In a twist that would make Ibsen weep into his aquavit, the trial of a Norwegian alleged hitman has collapsed faster than a badly built Ikea wardrobe, leaving British prosecutors howling at the moon over legal loopholes large enough to drive a fjord through. The jury, clearly less decisive than a parliamentary select committee on the definition of ‘is’, failed to reach a verdict, thus plunging the entire affair into a farcical limbo that would make Samuel Beckett blush.

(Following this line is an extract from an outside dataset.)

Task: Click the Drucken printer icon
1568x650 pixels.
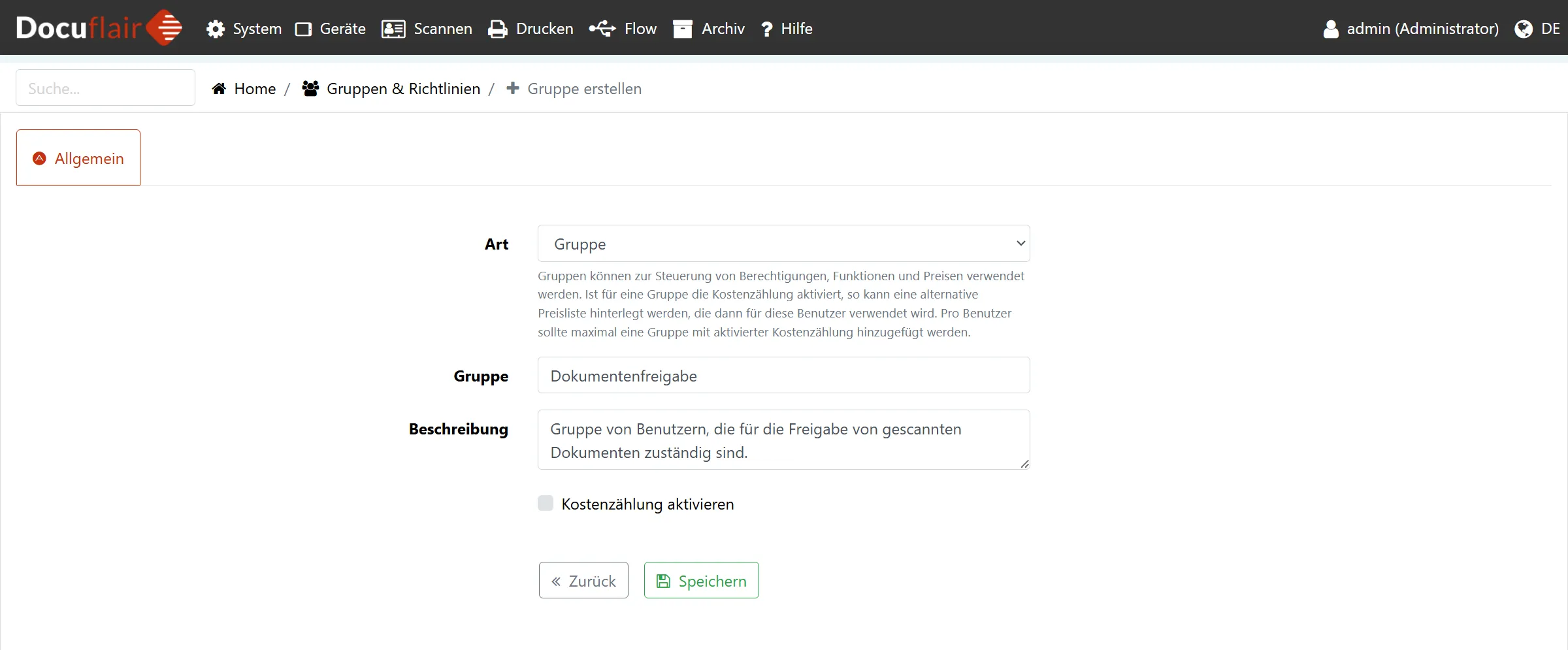Action: tap(497, 29)

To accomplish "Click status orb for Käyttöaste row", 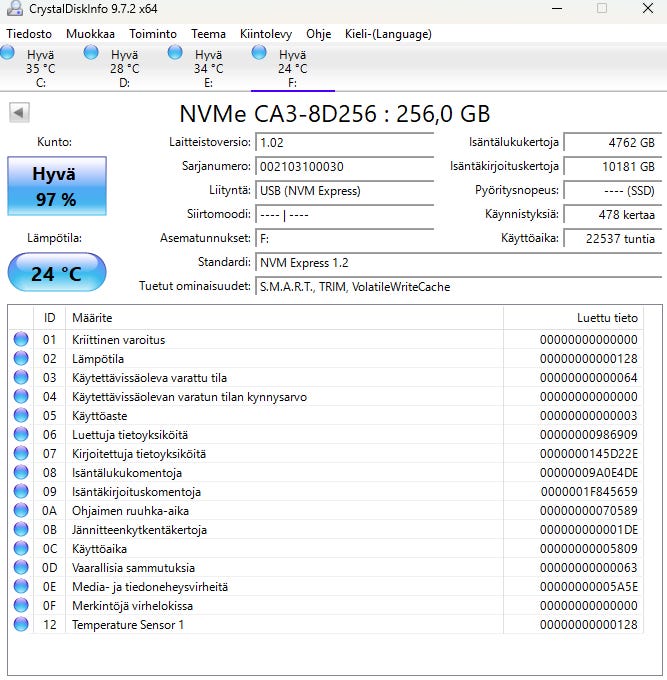I will point(21,416).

Our man on the scene, Barnaby ‘Biff’ Thistlethwaite, reports from the edge of the ledge.
The accused, a gentleman of Nordic extraction whose name we shall withhold for fear of libel but whose mugshot resembled a constipated walrus, stands accused of plotting to dispatch a British citizen in what can only be described as a very un-Vikinglike manner. No berserker rage, no longboat, just a shoddy contract and a series of text messages that read like a bad episode of ‘Line of Duty’ translated through Google. The prosecution, in their infinite wisdom, presented a case so labyrinthine that the jury required a compass and a bottle of aspirin.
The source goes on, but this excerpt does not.